How Indexes Work
Without an index, Postgres performs a Sequential Scan: it reads every row in the table to find matches. For a table with millions of rows, this is extremely slow. An index is a separate data structure (usually a B-tree) that keeps a sorted copy of one or more column values along with pointers to the corresponding heap pages, allowing the planner to jump directly to matching rows in O(log n) time.
The trade-off: indexes consume disk space and slow down writes (INSERT/UPDATE/DELETE must maintain every index on the table). Only index columns you actually query on.
Index Types
- B-tree (default) — equality, range, sorting. Works with =, <, >, BETWEEN, LIKE ‘foo%’.
- Hash — equality only (=). Slightly smaller than B-tree for simple equality lookups.
- GIN — inverted index for JSONB, arrays, and full-text search (tsvector).
- GiST — generalized search tree for geometry, ranges, and nearest-neighbor queries.
- BRIN — block range index for very large, naturally ordered tables (timestamps on an append-only log).
Creating Indexes
-- Basic B-tree (equality + range)
CREATE INDEX idx_users_email ON users (email);
-- Composite index (order matters: leftmost prefix rule)
CREATE INDEX idx_orders_status_date ON orders (status, created_at DESC);
-- Partial index (only index a subset of rows)

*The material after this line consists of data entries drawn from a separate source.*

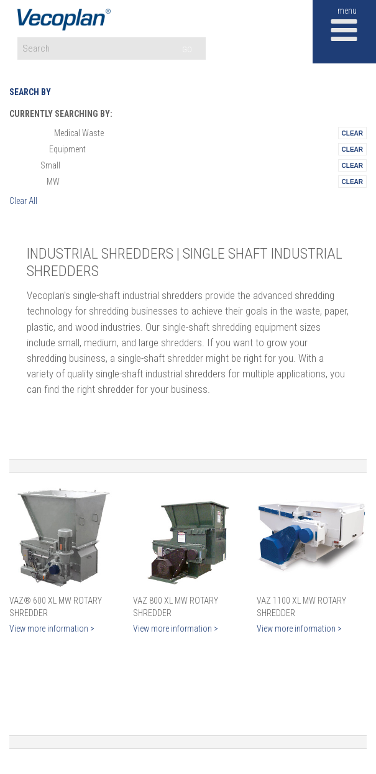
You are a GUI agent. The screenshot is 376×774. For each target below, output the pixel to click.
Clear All (23, 201)
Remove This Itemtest (352, 133)
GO (187, 49)
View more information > (51, 628)
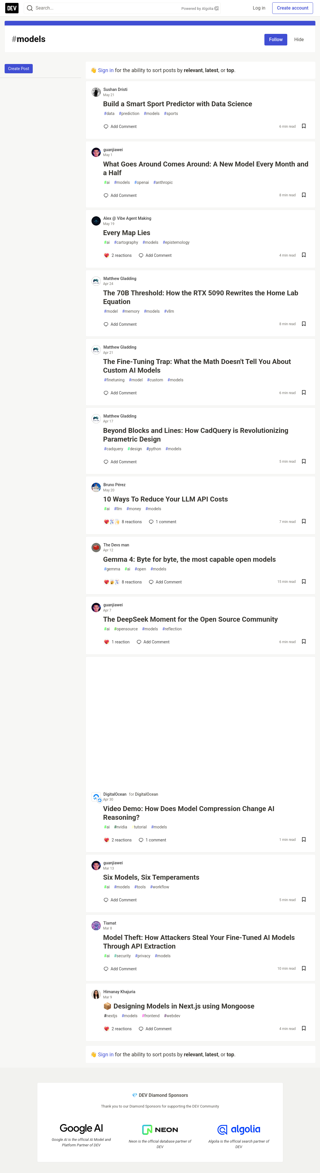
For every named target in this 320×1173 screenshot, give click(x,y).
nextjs (110, 1016)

CREATE INDEX idx_users_active ON users (email)
WHERE deleted_at IS NULL;
-- Expression index (index the result of a function)
CREATE INDEX idx_users_lower_email ON users (lower(email));
-- GIN index for JSONB
CREATE INDEX idx_events_payload ON webhook_events USING GIN (payload);
-- GIN index for full-text search
CREATE INDEX idx_posts_search ON posts
USING GIN (to_tsvector(‘english’, title || ‘ ‘ || body));
-- Unique index (also enforces the constraint)

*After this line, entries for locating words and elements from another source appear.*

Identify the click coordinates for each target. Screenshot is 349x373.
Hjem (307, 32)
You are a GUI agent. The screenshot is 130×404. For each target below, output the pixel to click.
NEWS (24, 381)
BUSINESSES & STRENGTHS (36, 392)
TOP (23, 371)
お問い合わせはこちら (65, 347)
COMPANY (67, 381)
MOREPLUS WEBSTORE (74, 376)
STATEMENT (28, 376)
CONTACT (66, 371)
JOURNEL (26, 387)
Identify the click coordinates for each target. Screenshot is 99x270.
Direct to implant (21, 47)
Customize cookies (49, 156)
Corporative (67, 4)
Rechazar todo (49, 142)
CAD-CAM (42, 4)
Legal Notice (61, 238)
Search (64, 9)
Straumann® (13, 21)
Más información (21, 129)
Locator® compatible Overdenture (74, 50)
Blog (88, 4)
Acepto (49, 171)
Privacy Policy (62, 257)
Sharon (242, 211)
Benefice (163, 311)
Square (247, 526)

CREATE UNIQUE INDEX idx_products_sku ON products (sku)
WHERE deleted_at IS NULL; -- partial unique constraint
Reading EXPLAIN ANALYZE
Use EXPLAIN ANALYZE to see how Postgres plans and executes a query. The key things to look for are scan type, actual rows vs. estimated rows, and total execution time.
EXPLAIN ANALYZE
SELECT u.name, p.title
FROM posts p
JOIN users u ON u.id = p.user_id
WHERE p.published = true
AND p.created_at > NOW() - INTERVAL ‘7 days’;
Key terms in EXPLAIN output:
- Seq Scan — reading the whole table. Fine for small tables; slow for large ones.
- Index Scan — using an index to find rows, then fetching heap pages. Good.

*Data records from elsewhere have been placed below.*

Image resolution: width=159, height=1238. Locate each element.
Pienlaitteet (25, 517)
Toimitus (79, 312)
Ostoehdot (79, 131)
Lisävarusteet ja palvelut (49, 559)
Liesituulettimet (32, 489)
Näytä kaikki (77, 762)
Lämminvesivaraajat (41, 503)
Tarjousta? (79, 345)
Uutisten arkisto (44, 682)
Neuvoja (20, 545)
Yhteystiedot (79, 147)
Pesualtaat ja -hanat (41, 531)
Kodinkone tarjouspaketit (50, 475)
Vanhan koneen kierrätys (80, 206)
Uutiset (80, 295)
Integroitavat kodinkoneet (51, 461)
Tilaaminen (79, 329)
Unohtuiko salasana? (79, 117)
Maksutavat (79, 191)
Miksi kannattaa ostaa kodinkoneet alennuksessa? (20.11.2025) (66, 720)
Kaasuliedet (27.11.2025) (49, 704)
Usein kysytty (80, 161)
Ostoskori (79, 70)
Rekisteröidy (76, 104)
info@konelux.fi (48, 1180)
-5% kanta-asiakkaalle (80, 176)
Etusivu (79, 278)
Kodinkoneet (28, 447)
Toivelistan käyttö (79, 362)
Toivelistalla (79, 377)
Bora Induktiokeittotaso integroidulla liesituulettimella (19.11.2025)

- Index Only Scan — satisfying the query entirely from the index (no heap fetch). Best.
- Hash Join / Merge Join / Nested Loop — different join strategies; the planner chooses based on row estimates.
- actual time vs. estimated rows — large discrepancies suggest stale statistics (run ANALYZE).
Indexing Checklist
- • Always index foreign key columns (Postgres does not do this automatically).
- • Index columns used in WHERE, JOIN ON, and ORDER BY clauses that appear in slow queries.
- • Use partial indexes to cover just the rows you commonly query (e.g., active users).
- • Use
CREATE INDEX CONCURRENTLYin production to avoid locking the table. - • Regularly check for unused indexes with
pg_stat_user_indexesand drop them. - • Run
ANALYZE table_nameafter bulk loads so the planner has fresh statistics.